Eventually, organizational and technological forces push toward a horizontal and modular structure due to niche competitors attacking discrete industry segments. It’s difficult to stay ahead of competition across all the required technological dimensions and organizational inflexibility.

There is an inevitable march—though a slow march—toward modularization. While biology is currently thought of as too complex for silicon-type modeling, think of pattern recognition in driverless cars. Putting an automotive robot into a real world environment requires enormous complexity. Yet mass amounts of data combined with exponential increases in computational power have enabled these vehicles to hit the ground running.

We will continue to see increasing sophisticated specialty component suppliers such as Schrodinger in computational chemistry. Ramy Farid, the CEO of Schrodinger, says the exponential increases in computational power made huge breakthroughs possible. Just like driverless cars, fusing computation—with immense data generated by Morphic Therapeutic’s unique structural biology capabilities—has enabled the company to hit the accelerator.

3. Recruitment Demands For Specialized Skill Sets

Due to rapid development in biotech, the demand for talented individuals is high. It’s going to continue to grow in 2018.

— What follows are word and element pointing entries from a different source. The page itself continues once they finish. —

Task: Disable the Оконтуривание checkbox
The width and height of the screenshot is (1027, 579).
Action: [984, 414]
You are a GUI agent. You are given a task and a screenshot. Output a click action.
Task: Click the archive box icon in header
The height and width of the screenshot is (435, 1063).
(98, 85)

The interesting part of the recruitment boom is on the supply side. We used to be constrained by the supply side of the equation, but the supply of talent is growing steadily. People are now willing to leave established companies for new ventures that look promising. This means more fluidity than ever before between small biotech companies and big pharmaceutical companies.

But we’re at a moment of increasing innovation and company creation, so the demand for talent is much higher than we’ve seen before. For the first time, recruitment will not be taxed by lack of supply, but by the immense demand from new company formation.

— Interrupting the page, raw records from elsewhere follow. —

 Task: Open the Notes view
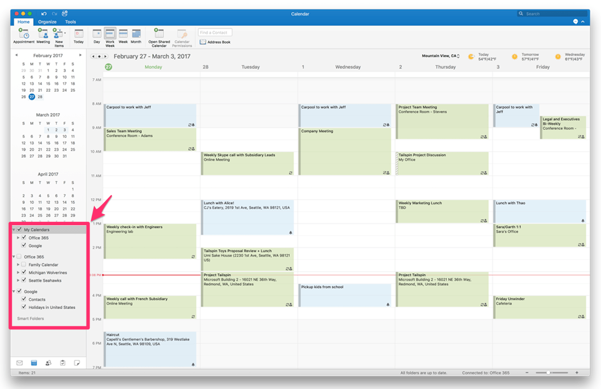point(76,362)
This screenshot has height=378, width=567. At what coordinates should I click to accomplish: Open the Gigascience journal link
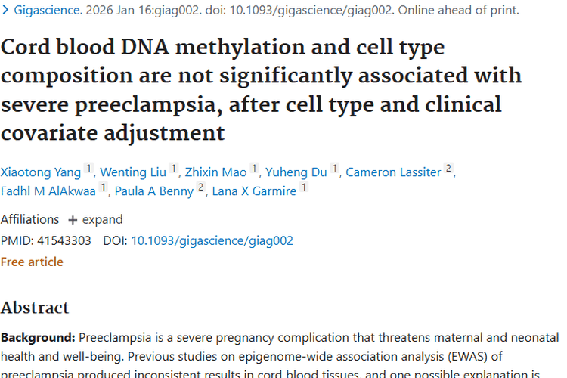[x=45, y=11]
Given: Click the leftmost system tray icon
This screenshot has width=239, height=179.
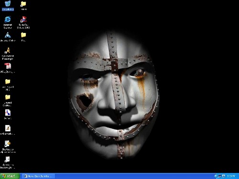Looking at the screenshot, I should click(216, 176).
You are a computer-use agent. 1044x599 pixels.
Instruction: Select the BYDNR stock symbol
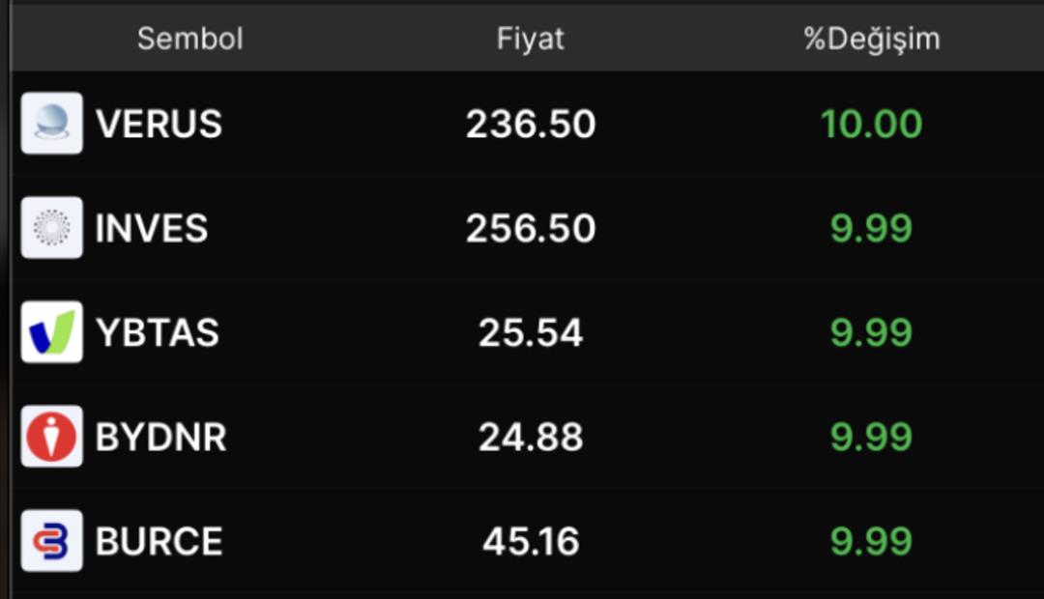click(x=160, y=437)
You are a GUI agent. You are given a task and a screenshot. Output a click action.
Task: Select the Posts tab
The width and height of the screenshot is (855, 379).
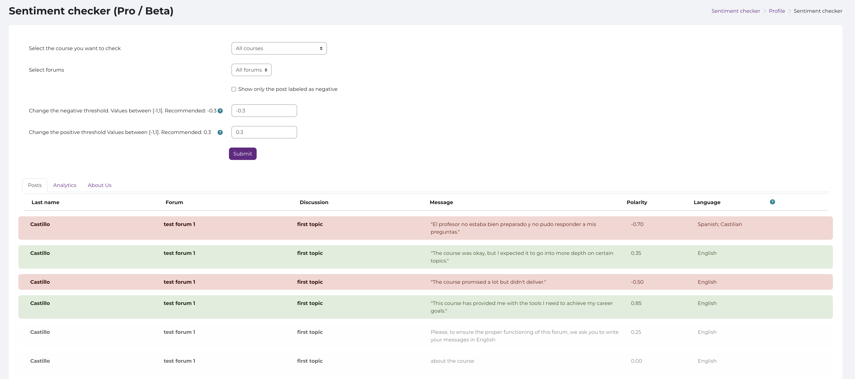tap(35, 185)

The battle for talent will be undoubtedly continue to increase.

4. An Epidemic In Medicine

William Osler is called the “father of modern medicine.” He once said, “If you know syphilis, you know all of medicine.” This was from an era before STD treatment. The complications of untreated syphilis are literally the textbook of medicine.

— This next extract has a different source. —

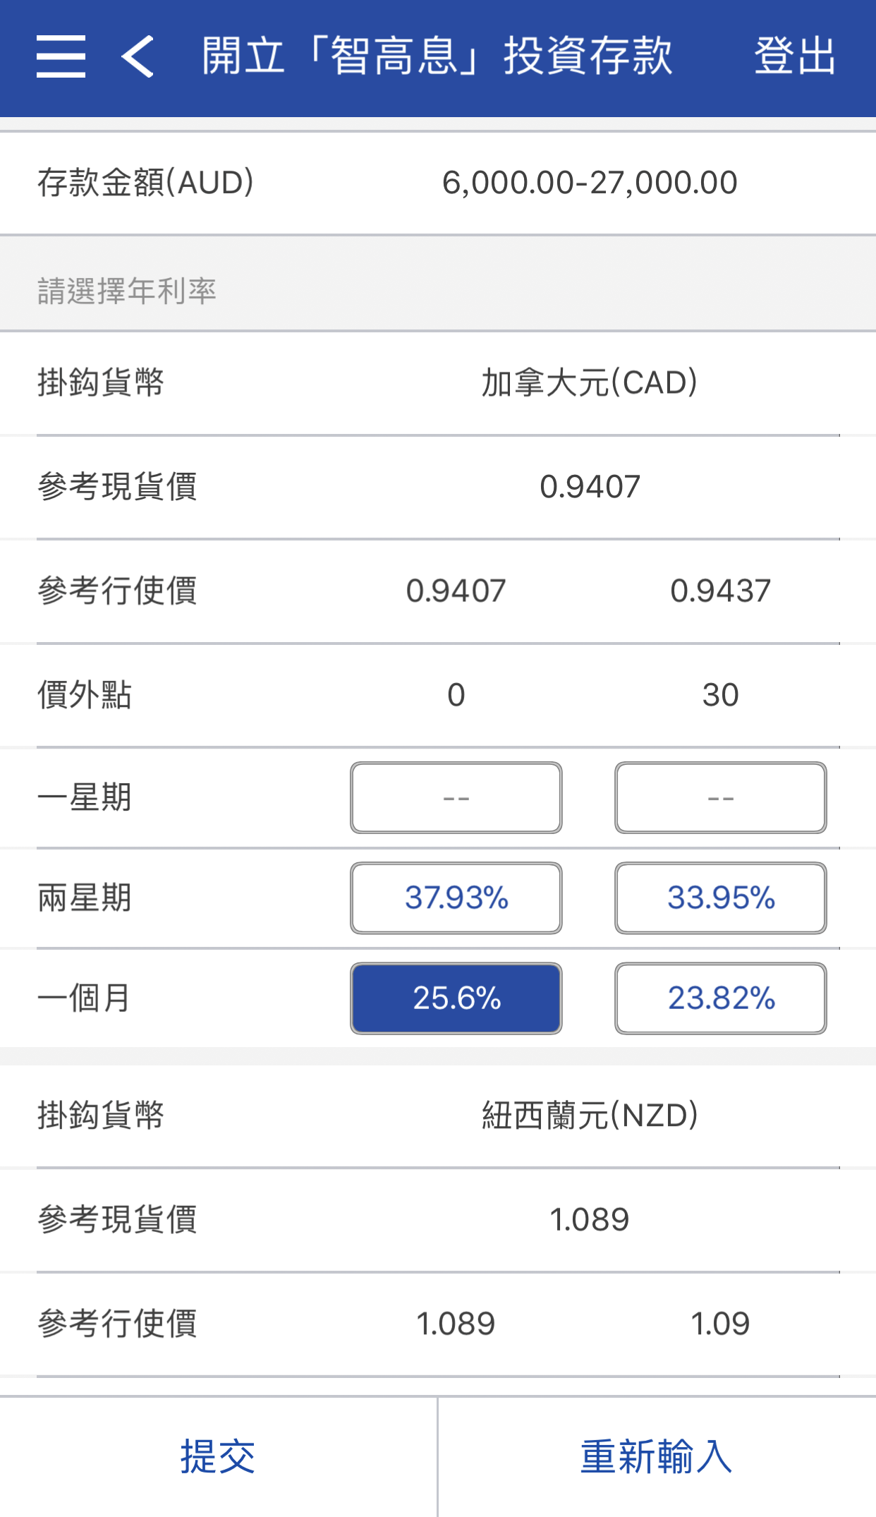876x1517 pixels.
Task: Tap the page title 開立「智高息」投資存款
Action: [x=437, y=56]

The modern version of that quote is: “If you understand diabetes, you understand all of medicine.” Diabetes, even more so than syphilis, is universally damaging. It is associated with universal pathology, including the kidneys, skin, immune system, heart, eyes, lungs—everything.

And unfortunately, the number of people with diabetes and complications from diabetes continues to grow. Obesity rates are rising. This is where the bulk of healthcare dollars will go.

Take just one complication: liver fibrosis, which is directly related to mortality. Non-alcoholic fatty liver disease, an earlier stage of morbidity, is estimated to affect 25% of the adults in the United States at a cost of a $100 billion dollars.

Of course, we all know that the least expensive answer would be for people to eat well and exercise. But that’s not the world we live in. While we’re applauding the individual patient cures, let’s not forget the earthquakes that kill tens of thousands.

Like all trends, forecasts can change. Progress isn’t always linear, but there’s much to pay attention to in 2018. There’s a lot to be excited about.